> _Goal of the exercise_
Beneath this task are records; print exactly the stretch of them from the line with "Ok (72, 2564)" through the line with "МК в Твери (81, 2466)", both ends included.

> _Records for this task_
[Start of Attachment]

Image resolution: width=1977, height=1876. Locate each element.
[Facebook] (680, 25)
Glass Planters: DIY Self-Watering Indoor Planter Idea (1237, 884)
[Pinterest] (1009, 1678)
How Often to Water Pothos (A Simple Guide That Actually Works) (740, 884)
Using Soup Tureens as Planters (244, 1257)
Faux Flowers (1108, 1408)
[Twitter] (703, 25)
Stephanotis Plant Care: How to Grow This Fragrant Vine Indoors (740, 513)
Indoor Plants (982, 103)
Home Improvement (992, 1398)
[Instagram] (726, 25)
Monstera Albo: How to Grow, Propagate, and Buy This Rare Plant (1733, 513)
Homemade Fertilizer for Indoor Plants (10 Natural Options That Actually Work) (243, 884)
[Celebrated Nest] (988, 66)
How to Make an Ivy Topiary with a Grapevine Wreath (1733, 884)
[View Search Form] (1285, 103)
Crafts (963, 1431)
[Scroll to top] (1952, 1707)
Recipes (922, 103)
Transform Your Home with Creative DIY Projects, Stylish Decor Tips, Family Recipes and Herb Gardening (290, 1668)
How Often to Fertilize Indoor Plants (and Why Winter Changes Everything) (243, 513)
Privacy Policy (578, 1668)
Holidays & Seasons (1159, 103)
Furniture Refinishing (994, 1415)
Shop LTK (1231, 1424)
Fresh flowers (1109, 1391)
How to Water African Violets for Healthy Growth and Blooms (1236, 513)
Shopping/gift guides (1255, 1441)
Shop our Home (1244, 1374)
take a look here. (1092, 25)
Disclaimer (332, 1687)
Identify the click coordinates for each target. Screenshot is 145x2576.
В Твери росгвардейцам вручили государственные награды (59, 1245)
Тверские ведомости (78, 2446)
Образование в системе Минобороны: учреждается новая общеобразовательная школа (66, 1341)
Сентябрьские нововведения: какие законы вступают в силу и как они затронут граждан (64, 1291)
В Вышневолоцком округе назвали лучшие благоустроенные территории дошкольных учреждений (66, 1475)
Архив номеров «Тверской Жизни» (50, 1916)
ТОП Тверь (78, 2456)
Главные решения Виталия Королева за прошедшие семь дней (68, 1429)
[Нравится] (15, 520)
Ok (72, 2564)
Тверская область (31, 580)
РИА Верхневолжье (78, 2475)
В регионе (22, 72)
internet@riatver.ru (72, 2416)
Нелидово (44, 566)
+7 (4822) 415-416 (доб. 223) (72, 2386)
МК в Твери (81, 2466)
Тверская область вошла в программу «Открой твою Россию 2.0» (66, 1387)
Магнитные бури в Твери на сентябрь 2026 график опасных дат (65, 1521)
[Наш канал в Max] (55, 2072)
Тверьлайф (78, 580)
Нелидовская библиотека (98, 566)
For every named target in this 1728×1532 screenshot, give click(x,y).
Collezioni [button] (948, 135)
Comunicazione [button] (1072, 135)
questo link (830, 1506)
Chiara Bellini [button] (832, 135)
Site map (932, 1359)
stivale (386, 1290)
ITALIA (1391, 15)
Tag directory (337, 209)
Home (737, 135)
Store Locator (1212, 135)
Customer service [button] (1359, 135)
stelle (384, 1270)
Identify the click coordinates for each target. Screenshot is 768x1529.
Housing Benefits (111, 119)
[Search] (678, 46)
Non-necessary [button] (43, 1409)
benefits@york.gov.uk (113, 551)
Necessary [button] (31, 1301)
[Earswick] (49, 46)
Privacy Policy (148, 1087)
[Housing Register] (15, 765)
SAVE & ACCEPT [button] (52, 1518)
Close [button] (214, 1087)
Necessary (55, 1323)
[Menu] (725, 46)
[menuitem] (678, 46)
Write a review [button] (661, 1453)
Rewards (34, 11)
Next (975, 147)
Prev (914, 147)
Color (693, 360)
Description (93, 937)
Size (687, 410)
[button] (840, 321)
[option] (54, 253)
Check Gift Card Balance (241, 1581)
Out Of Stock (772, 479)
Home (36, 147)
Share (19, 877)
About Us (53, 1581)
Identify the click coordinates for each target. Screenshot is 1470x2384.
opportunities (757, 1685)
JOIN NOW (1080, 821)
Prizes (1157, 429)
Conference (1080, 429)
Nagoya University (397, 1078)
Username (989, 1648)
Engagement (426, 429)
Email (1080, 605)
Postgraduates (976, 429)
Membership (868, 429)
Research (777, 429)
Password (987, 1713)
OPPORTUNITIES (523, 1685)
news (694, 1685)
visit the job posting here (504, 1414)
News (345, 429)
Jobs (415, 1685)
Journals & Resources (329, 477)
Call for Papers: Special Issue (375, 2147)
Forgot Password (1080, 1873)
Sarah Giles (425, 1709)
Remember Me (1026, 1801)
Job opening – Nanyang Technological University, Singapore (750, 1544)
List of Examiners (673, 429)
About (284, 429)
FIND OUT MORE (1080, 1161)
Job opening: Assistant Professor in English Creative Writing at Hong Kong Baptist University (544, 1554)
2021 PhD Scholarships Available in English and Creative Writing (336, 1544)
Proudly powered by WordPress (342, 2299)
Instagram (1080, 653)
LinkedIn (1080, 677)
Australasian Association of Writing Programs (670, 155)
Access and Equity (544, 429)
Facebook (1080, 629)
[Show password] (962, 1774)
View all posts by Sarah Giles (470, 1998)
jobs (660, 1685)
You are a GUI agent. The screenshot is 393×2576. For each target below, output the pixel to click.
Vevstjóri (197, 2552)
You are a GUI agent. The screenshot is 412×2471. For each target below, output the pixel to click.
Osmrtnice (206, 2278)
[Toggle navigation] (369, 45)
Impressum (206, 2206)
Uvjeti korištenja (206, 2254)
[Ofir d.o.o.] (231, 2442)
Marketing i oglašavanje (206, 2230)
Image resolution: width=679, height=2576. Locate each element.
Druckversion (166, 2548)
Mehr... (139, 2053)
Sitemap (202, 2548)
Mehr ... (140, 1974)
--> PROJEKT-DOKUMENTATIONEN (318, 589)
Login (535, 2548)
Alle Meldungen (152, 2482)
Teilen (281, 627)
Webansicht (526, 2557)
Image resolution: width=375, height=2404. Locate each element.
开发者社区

[End of Attachment]

> _Your response_
Ok (72, 2564)
Тверская область (31, 580)
РИА Верхневолжье (78, 2475)
В регионе (22, 72)
internet@riatver.ru (72, 2416)
Нелидово (44, 566)
+7 (4822) 415-416 (доб. 223) (72, 2386)
МК в Твери (81, 2466)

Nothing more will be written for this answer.